Palin Is the Symptom, Not The Disease
I’ve been reading many articles lately by well-known conservatives who have the same opinion of Sarah Palin and the modern Republican Party that I do. It gives me hope. Sometimes I feel like the intelligent ones have just been too silent over the last 8 years as they’ve been shoved aside by the religious right and those willing to sell their core values to them for votes, figuring it was better to remain in power than to alienate their base. But with that base deteriorating and the grim (to them) prospect of a Democratic Congress and White House, they’re making themselves heard and, if we’re lucky, they’ll take back the party.
Christophers Buckley and Hitchens both endorsed Obama, in part due to Palin who they called “an embarrassment” and “a disgrace” respectively. That, most of all, gives me hope. My first instinct about Palin seems to have been correct, and I admit, I was scared for a couple weeks there that I had been wrong. Maybe there’s an open seat for me on the right side of the aisle yet.

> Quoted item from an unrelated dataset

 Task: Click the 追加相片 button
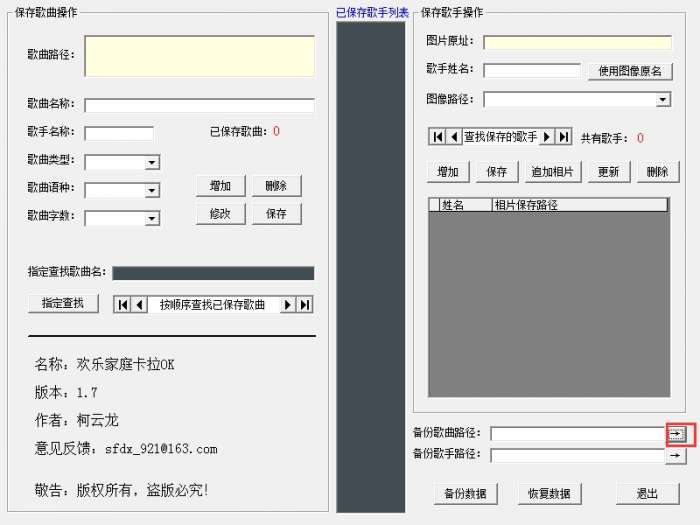click(x=552, y=172)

In this video interview on YouTube, David Brooks says that Palin “represents a fatal cancer to the Republican party.” And “there has been a counter, more populist tradition, which is not only to scorn liberal ideas but to scorn ideas entirely. And I’m afraid that Sarah Palin has those prejudices. I think President Bush has those prejudices.”
I disagree that Palin is a cancer. She’s not the disease. She’s far too new and far too irrelevant to be that. She’s merely a symptom. The only possible result of a decade of pandering to the Sarah Palins of the world is that one of them will rise to the highest ranks, however briefly.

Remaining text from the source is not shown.